Written task:
Render the entries between the line holding "You are a GUI" and the line holding "pyautogui.click(x=128, y=71)", inclusive, as a two-column CSV with the header instruction,output and one row per entry. Put each entry's text and its answer in a single quoted field each, with line breaks replaced by spaces.

Material for this task:
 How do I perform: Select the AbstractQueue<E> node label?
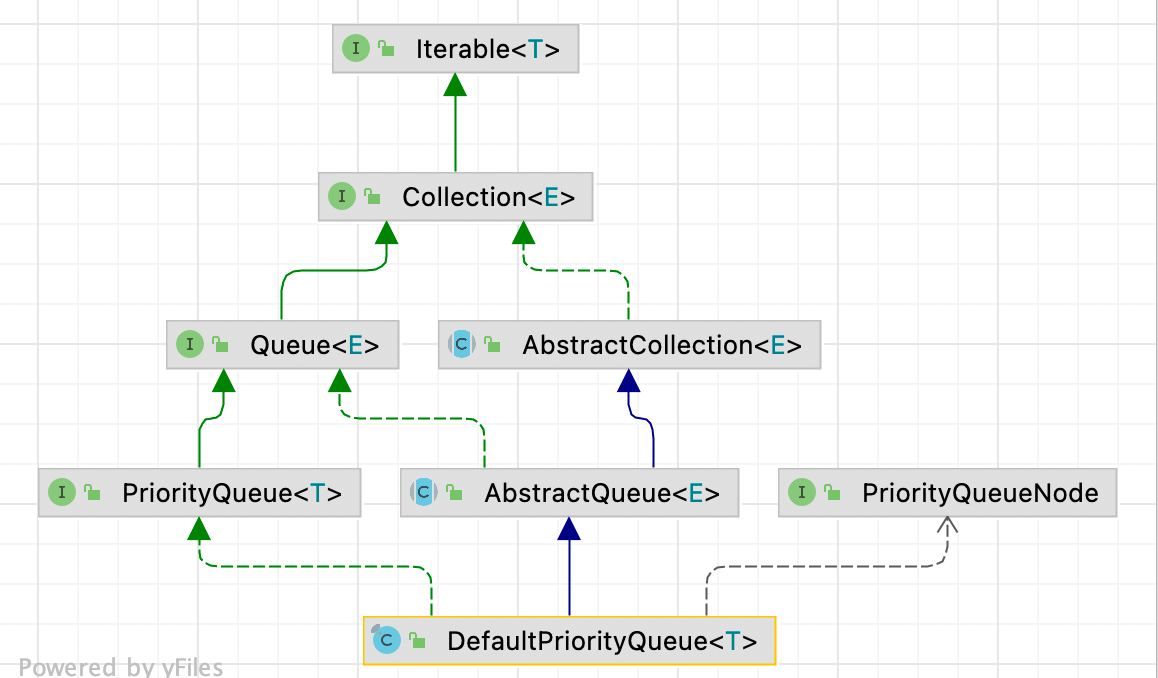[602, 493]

---

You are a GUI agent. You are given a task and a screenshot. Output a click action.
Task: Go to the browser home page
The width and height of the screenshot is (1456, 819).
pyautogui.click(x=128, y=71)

Full response:
instruction,output
"You are a GUI agent. You are given a task and a screenshot. Output a click action. Task: Go to the browser home page The width and height of the screenshot is (1456, 819).","pyautogui.click(x=128, y=71)"